Typically, in QED we calculate scattering amplitudes, where the number and types of particles may change during the process. The starting point for such calculations is the LSZ reduction formula, where "in" and "out" states are taken, and we calculate their overlap using Feynman diagrams. It seems to me that my problem should also be calculatable in QED, since it seems extremely simple - just two electrons that move along a straight line, without other interacting particles in their way. However, I'm not sure whether the LSZ formula can be applied to this case, for a few reasons: (1) I'm not sure whether it can applied for entangled states. (2) I'm not sure whether the limit of $t\rightarrow -\infty$ can be applied here. (3) The momentum of each electron does not change in the process (i.e. there is only forward scattering). (4) The states in LSZ are not localized (as momentum eigenstates).
My questions are:


*

*Are the tools used for scattering calculations in QED applicable for this calculation?

*How would one use QED to perform this calculation (I'm not interested in any explicit calculation, just in the general idea). Are Feynman diagrams involved?

*Should we expect to get a trivial result, that entanglement is conserved in the process? Or are there any effects in QED, such as the self energy of the electron, or any other interaction with the electromagnetic field vacuum that may cause decoherence? 
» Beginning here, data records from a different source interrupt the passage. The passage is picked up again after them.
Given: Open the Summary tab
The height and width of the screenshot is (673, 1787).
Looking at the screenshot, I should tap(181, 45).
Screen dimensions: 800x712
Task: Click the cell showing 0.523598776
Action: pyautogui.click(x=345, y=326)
 A: In principle, yes you can use QED, but that is going overboard. One can specify the input state as an entangled state (for instance a Bell state) and overlap that with specific output states that would reveal its entanglement (such as the states in a state tomography measurement). In between, you'd just have the two fermion propagators without any interaction. The Feynman diagram for that is just two parallel lines. So it is indeed a severely trivial case from the perspective of QED. You would need to repeat the calculation for the different terms in the input state, resulting from the entanglement, and for the different output states, performing the tomography measurements. But that should not be too onerous, provided you don't go to higher dimensions. We're not expecting any surprices, even if you replace the femion propagators with dressed propagators to take self-energy diagrams into account.
So, to summarize (addressing your three questions)
1.) Yes you can use the tools of QED, but I would call that overkill rather than appropriate.
2.) Specify the input and output states appropriately. The Feynman diagram is just two lines. Repeat calculation for all terms in input state and all output states.
3.) We expecting the same answer one would get from direct quantum mechanics calculations.
QED is really meant for cases where there are interactions.